BELLUNO. L'intento è dichiarato: ottenere ''una struttura sportiva per la pratica degli sport del ghiaccio, moderna e sostenibile, inclusiva e accessibile a tutti''. Un sogno? ''No - rispondono -. Un progetto, certo ambizioso, che crediamo possa essere realizzato con l’unione delle forze di tutti quanti credono che la città di Belluno, capoluogo di provincia Dolomitica, non possa più essere privata della possibilità di praticare in città gli sport del ghiaccio''. A parlare è la neonata ''Pro ghiaccio Belluno'' che si racconta così sul suo sito: ''Siamo un gruppo di persone con un comune denominatore, la grande passione per le discipline del ghiaccio. Un gruppo eterogeneo per provenienza e competenze ma accomunati dall' ambizioso obiettivo di ridare a Belluno e ai suoi cittadini la possibilità di praticare questi sport''.
Ed è così che dopo circa vent'anni dalla chiusura della pista da ghiaccio di Lambioi trasformato in palazzetto (la Spes Arena) si torna a parlare con forza di una nuova struttura che possa soddisfare le esigenze di appassionati e sportivi degli sport del ghiaccio di Belluno (che oggi sono costretti a sobbarcarsi viaggi e trasferte per coltivare la loro passione negli impianti degli altri comuni, da Alleghe a Feltre). L'associazione cerca tesserati anche se ha già superato il tetto di 150 soci (qui per i dettagli e le varie tipologie di adesione) ma chiaramente più partecipanti riuscirà a trovare e più forza potrà avere nel raggiungere i propri obiettivi.
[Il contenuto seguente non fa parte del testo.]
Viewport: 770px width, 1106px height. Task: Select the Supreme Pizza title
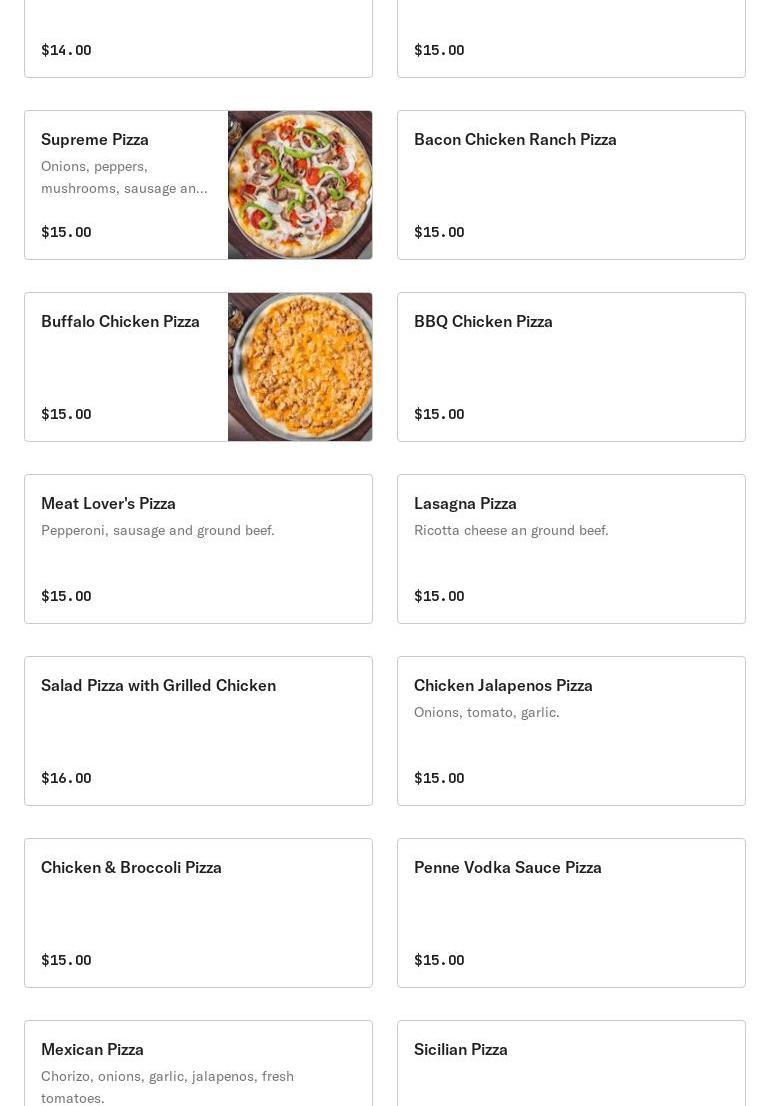pyautogui.click(x=95, y=139)
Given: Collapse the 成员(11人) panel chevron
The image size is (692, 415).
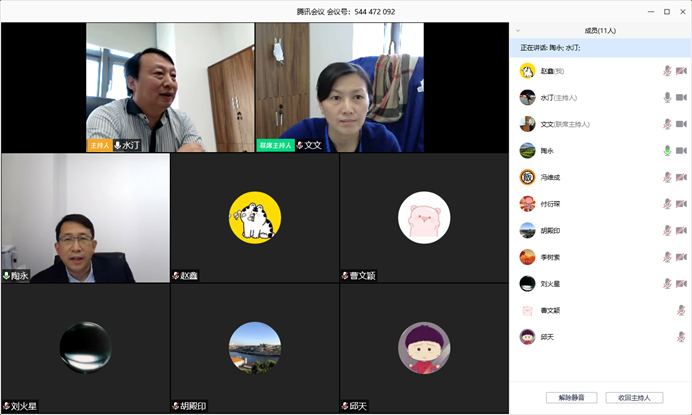Looking at the screenshot, I should pos(517,31).
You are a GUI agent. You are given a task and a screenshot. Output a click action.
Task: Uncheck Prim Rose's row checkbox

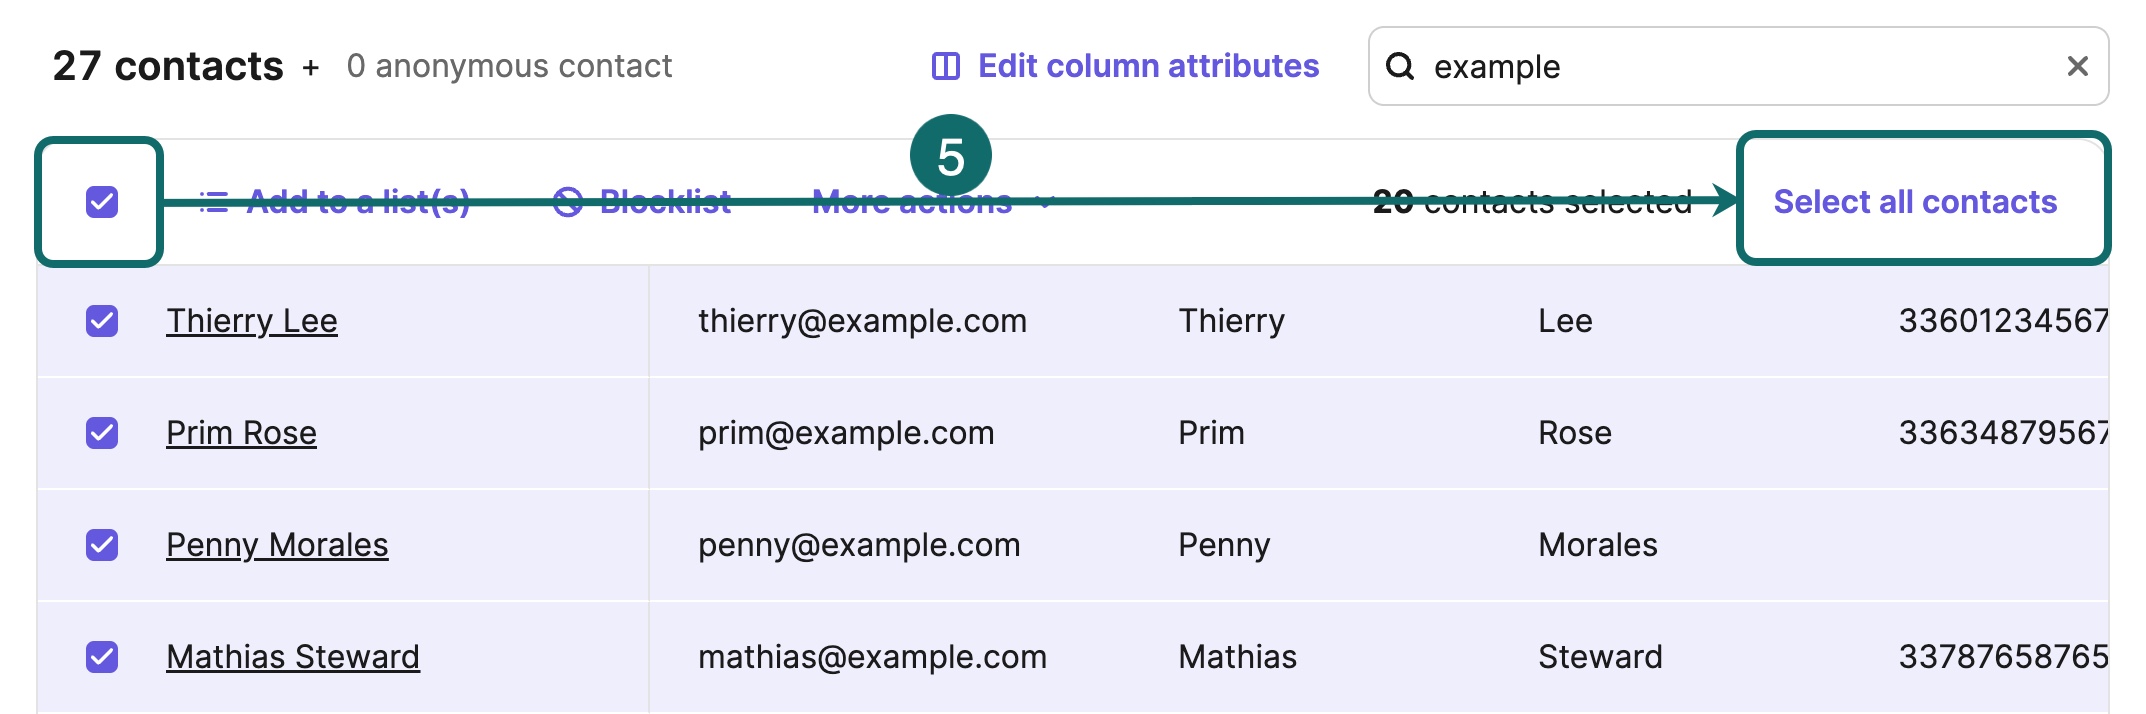coord(102,433)
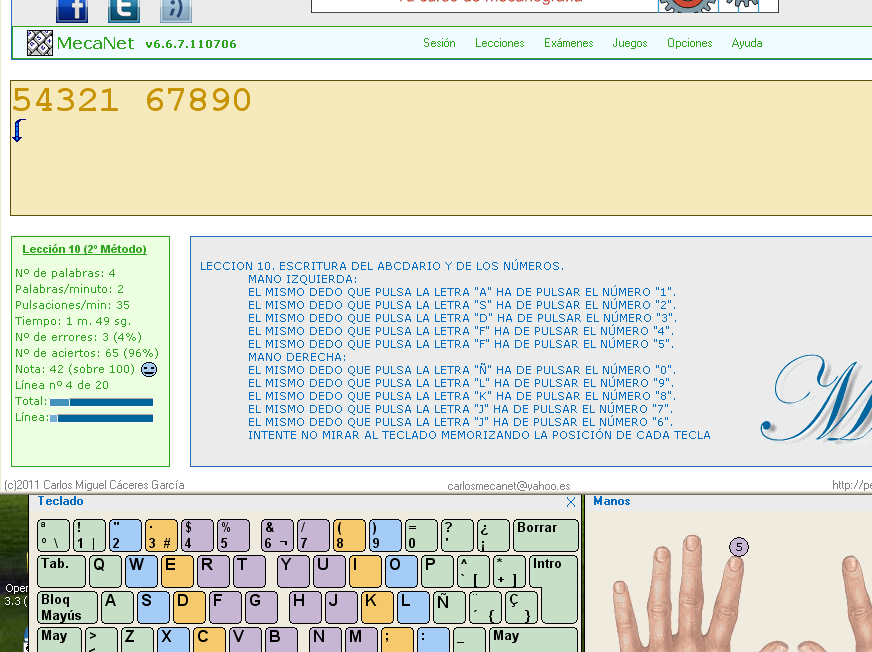Open the Ayuda menu
The width and height of the screenshot is (872, 652).
click(746, 43)
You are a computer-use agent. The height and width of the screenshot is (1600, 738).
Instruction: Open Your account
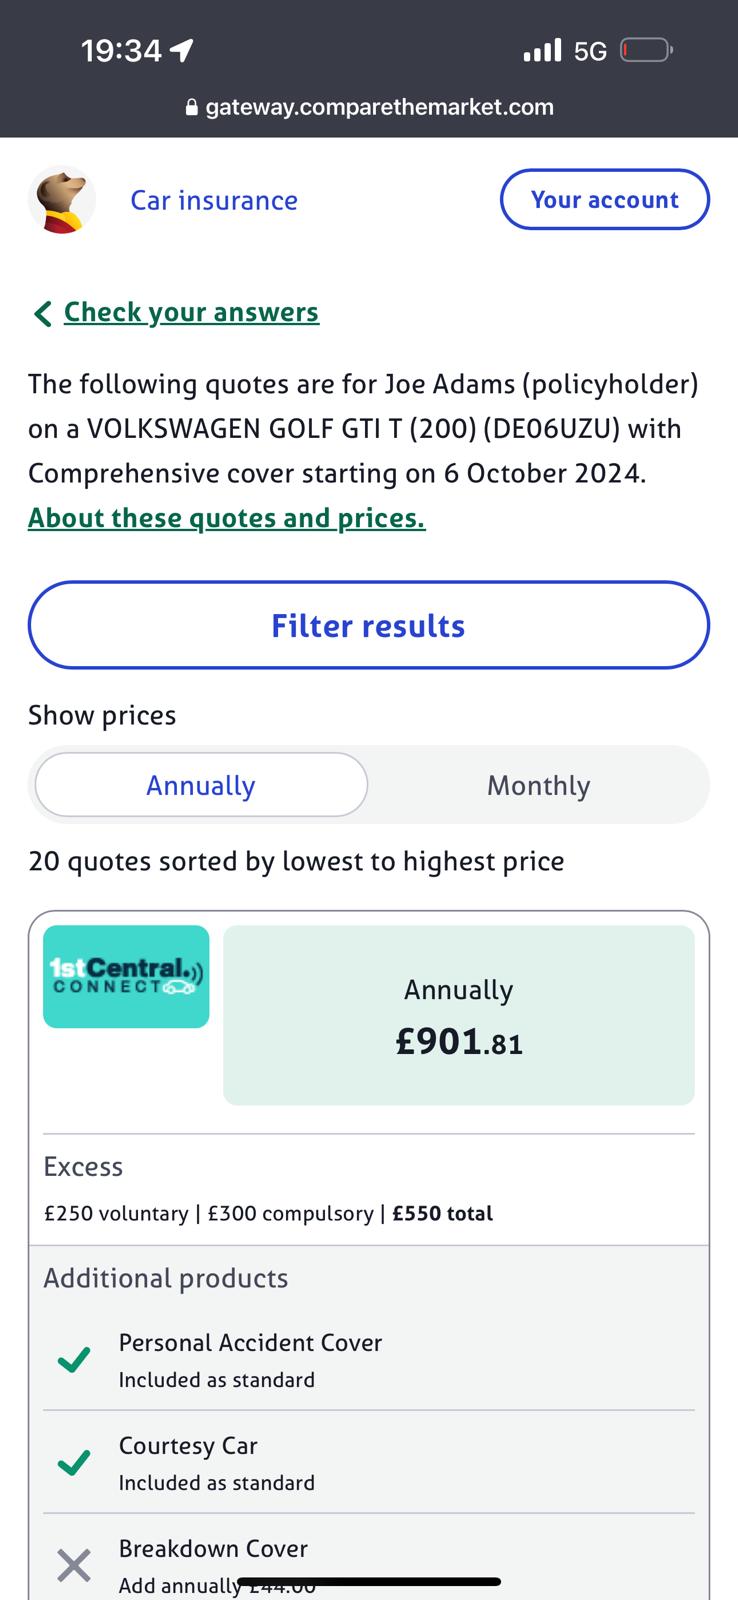(x=604, y=200)
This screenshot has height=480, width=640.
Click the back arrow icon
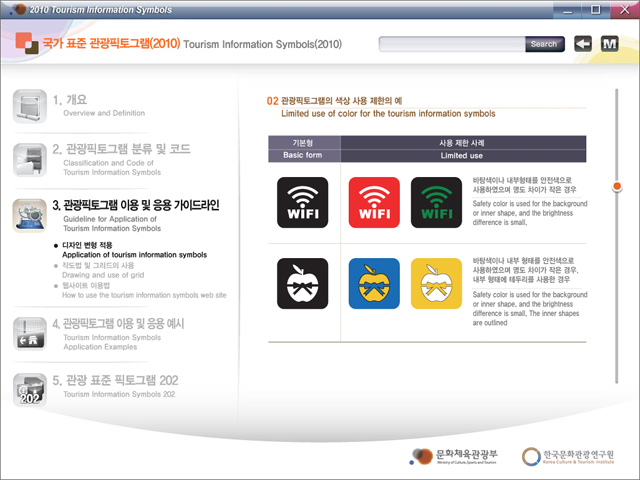click(x=583, y=44)
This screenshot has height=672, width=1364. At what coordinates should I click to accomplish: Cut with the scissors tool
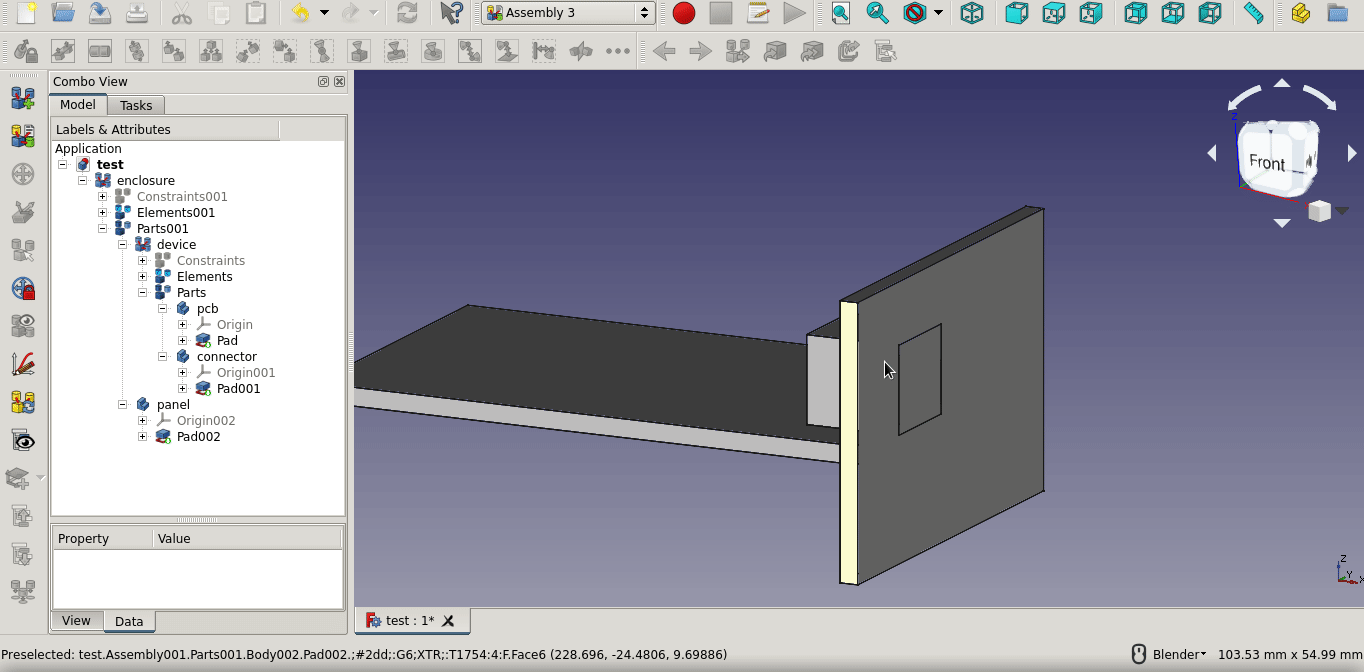click(x=184, y=13)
Il primo è quello di riavere una struttura all'altezza delle loro aspettative. ''La valenza di tale proposta - spiegano - va oltre l’ambito prettamente sportivo, e abbraccia il settore dell’ offerta turistica, quello educativo delle scuole e vuole essere volano per una serie di attività economiche a corollario che si possono sviluppare attorno ad un impianto sportivo''. D'altronde tutto si è fermato dal 2009 quando ''sotto l’egida di un’amministrazione comunale non propriamente sensibile alle esigenze delle società del ghiaccio decise di riconvertire il palaghiaccio a struttura polifunzionale per la pratica di discipline sportive che con il ghiaccio non c’entravano più nulla''. L'occasione delle Olimpiadi ormai alle porte è ''ghiotta'' per rilanciare il settore anche nel capoluogo di provincia. La partita è aperta.